You never know where the next interesting “boom” will come from in Japan. Maybe it’ll be a strange new fashion trend, like the Bob Marley craze a few summers ago when young Japanese thought they should dress in Jamaican colors, or the more recent Brit-Punk fashion trend inspired by the popularity of the manga Nana. (I’m hoping for the return of the heso-dashi summer, when all the cute girls wore half-shirts that showed their belly buttons.) Or maybe it’ll be a food-related explosion in popularity, like when everyone was lining up to buy Belgian Waffles, or this summer’s boom in mango-flavored foods of every type. With our house being renovated, I’ve been hitting the local onsen (hot spring public baths) pretty hard, and in one I happened across a poster advertising what might just be the next big thing: a cocktail of beer and delicious vinegar. There were two flavors for you to try, made with apple and grape vinegar, and both looked like they might actually be reasonably tasty, as far as those things go. Vinegar is considered quite healthy in Japan, and most mornings my wife presents me with a glass of diluted “black vinegar” (kurozu) made from unpolished rice, to reduce the acid content in my body, or something. Next to the Vinegar Beer was a poster advertising another new item: Ramune flavored “soft cream” (soft-serve ice cream), with the taste of that famous Japanese marble-in-a-bottle soft drink. Sounds delicious!

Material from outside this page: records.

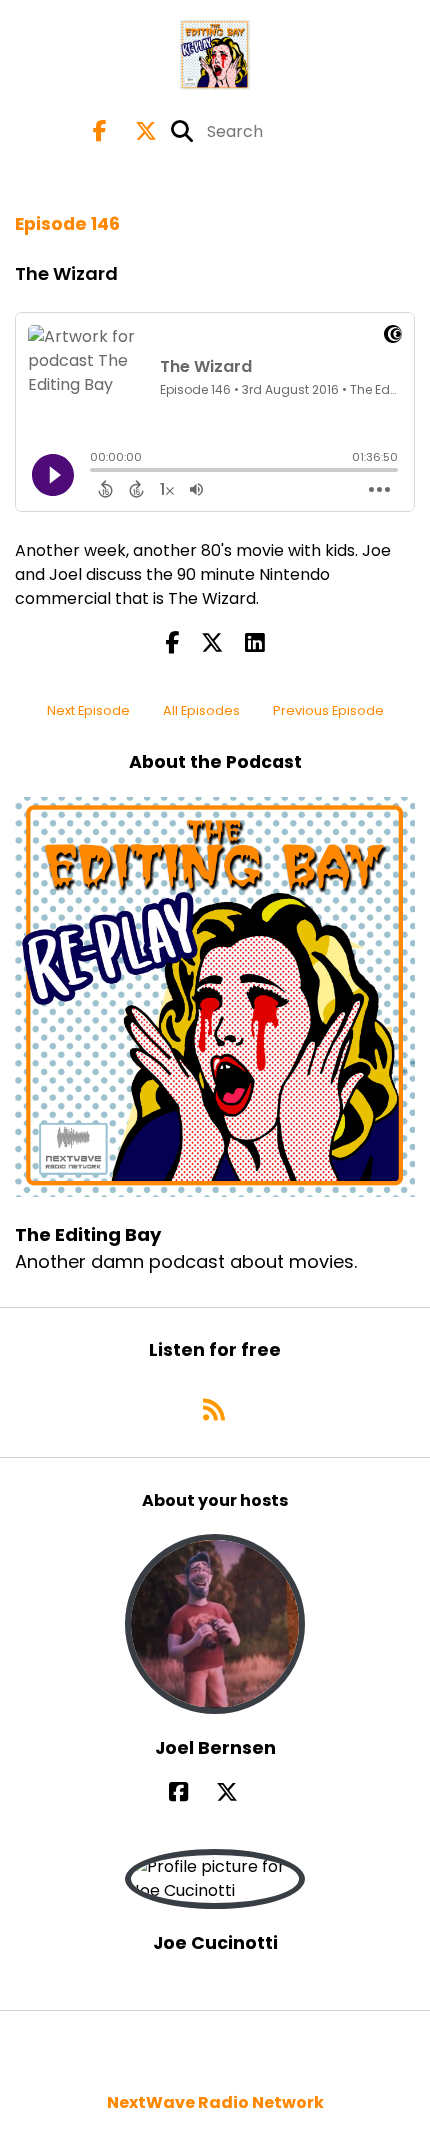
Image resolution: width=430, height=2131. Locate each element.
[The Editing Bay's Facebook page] (100, 131)
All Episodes (201, 710)
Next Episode (88, 710)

It’s August, and that means it’s time for another report on the High School Baseball Championship going on right now at Koshien (koh-she-en) Stadium near Osaka. High school baseball is really big in Japan, and teams from each of Japan’s 47 prefectures try all season long to win the right to go to the championships. To go to Koshien is the dream of every young ball player, and it has a positive effect on the future careers of thousands of young men every year, whether they go on to play professional baseball or not. The high school baseball championships are followed closely on TV and in Japan’s many sports-only newspapers (my father-in-law manages to read three of them every day), and fills a similar role as college sports in the U.S. The drama of a Koshien race is captured in manga and anime such as the classic Touch, a comic I used to study Japanese with while at SDSU. Thanks to one of the many bizarre coincendences that seem to happen only in Japan, the city I came to live in just happens to be the birthplace of Touch creator Mitsuru Adachi, and my wife has the same birthday as him — go figure. This year our prefecture is once again represented at Koshien by Maebashi Commercial High School (abbreviated “Maesho”), Adachi-sensei’s old alma mater (and also the school that our own Yasu graduated from). They’re doing well, too — if they win today’s game they’ll be in the top 8. Go, Maesho!
Before I started J-List, I did what many English-speaking foreigners before me have done, working as a teacher of English as a Second Language (ESL) and imparting my native language to students of all ages. Once thing I’ve noticed, at least when dealing with junior high and high school age students, is that they view English has having two sections that are only casually related. “English” is an important scholarly study, consisting of grammar, vocabulary and reading comprehension, and it’s needed to succeed in school and pass university entrance exams. This English is rather similar to mathematics, and there’s only way “correct” answer to any given question, one “right” way of translating a given paragraph. The touchy-feely “English conversation,” on the other hand, is optional, and only needed by Japanese who plan to live overseas or do a lot of traveling. Since the Japanese are so precise about their English, they take it for granted that all native speakers know every single English word ever, including complex medical terminology. They’re also mistrustful of native English-speaking teachers who can’t answer the question “why?” Why does this sentence need a gerund instead of an infinitive verb? Why do you say ‘on a ship’ when you’re actually inside it? Being a teacher in Japan really led me to come to understand my own language on a new level.